Hi RMs,

I suppose nobody can give example(s) that justify current API.
I'll leave this issue to RMs decision, since I think this result in no
conclusion.
Please consider carefully if the current API should be kept or not.
I wrote summary for discussion for you.

Regards,

Misunderstandings summary from previous discussion:

Nikita misunderstood what HKDF is made for.
He said key derivation that generates AES 128 bit key from AES 256 bit key
for
compatibility reason as follows is "textbook example" and
good(recommended?)
usecase.

$sha128key = hash_hkdf("sha256", $sha256key, 16);

Although this could be acceptable useage when salt cannot be used, but not
recommended. HKDF is specifically designed to discourage this kind of key
derivation because this is weak. The RFC strongly encourage salt use for
key security.

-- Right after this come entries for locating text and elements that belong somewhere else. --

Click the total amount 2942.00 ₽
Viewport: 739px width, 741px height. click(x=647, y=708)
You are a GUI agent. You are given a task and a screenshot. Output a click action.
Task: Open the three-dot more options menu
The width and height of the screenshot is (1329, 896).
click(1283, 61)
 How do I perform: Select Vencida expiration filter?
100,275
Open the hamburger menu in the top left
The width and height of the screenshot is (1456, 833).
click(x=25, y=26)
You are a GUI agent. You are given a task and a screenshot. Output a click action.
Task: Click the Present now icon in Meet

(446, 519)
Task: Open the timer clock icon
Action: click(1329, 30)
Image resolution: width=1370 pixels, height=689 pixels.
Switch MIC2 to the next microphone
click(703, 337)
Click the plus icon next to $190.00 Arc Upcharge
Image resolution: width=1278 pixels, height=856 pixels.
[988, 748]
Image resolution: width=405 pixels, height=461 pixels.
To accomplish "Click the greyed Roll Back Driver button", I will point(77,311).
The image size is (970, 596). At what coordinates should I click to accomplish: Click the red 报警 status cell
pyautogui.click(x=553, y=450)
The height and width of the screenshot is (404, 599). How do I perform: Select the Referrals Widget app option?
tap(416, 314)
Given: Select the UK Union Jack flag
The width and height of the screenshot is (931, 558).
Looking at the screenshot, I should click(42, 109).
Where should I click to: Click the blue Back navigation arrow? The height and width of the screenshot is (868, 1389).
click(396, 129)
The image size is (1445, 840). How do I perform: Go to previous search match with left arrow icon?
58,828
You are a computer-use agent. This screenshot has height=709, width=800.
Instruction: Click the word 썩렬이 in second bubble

Appropriate key derivation is

$sha128key = hash_hkdf("sha256", $sha256key, 32, "",
$csprng_generated_random_key);
// Store $cspring_generated_ random_key to somewhere.


The reason why latter is a lot more secure is related to Andrey's
misunderstanding.
He said "when ikm is cryptographically strong, salt wouldn't add no more
entropy.
so salt does not matter". (not exact sentence)
What he said partially true, but wrong in a sense of key security.

When ikm has enough entropy, HKDF does not add more entropy.
However, even when ikm is strong, additional salt adds significant
complexities
for key analysis. To make things simpler, suppose we have very simple KDF
as follows.

okm = VSKDF(ikm, salt)  where
 - okm, ikm, salt is 2 digit int
 - when salt is NULL, default to 2
 - VSKDF is simple function that multiply ikm and salt (ikm * salt) returns
last 2 digits
   as derived key.

When ikm=64, salt=NULL

28 = VSKDF(64, NULL);

Since algorithm is known, attackers are able to guess ikm very easily.
Now, suppose salt=16 is provided

24   = VSKDF(64, 16);

It is still easy to guess due to very simple KDF, but guessing ikm is a lot
harder
than previous example while it does not add any entropy.
HKDF has a lot more complex algorithm, therefore salt gives significantly
stronger
key protection even when salt is disclosed as noted in the RFC.

Other misunderstanding should be noted is what HKDF for. It's for general
purpose KDF as the RFC described in HKDF application section. Andrey said
"I'm cherry picking sentence", but the section should be what the HKDF for.
The section even describes obscure usage, HKDF for CSPRNG. This usage
is not even key derivation.

This one I'm not sure misunderstanding or not, but probably it is.
HKDF is designed for any ikm and works with appropriate usage. Very
weak ikm like user entered password can be handled relatively safely.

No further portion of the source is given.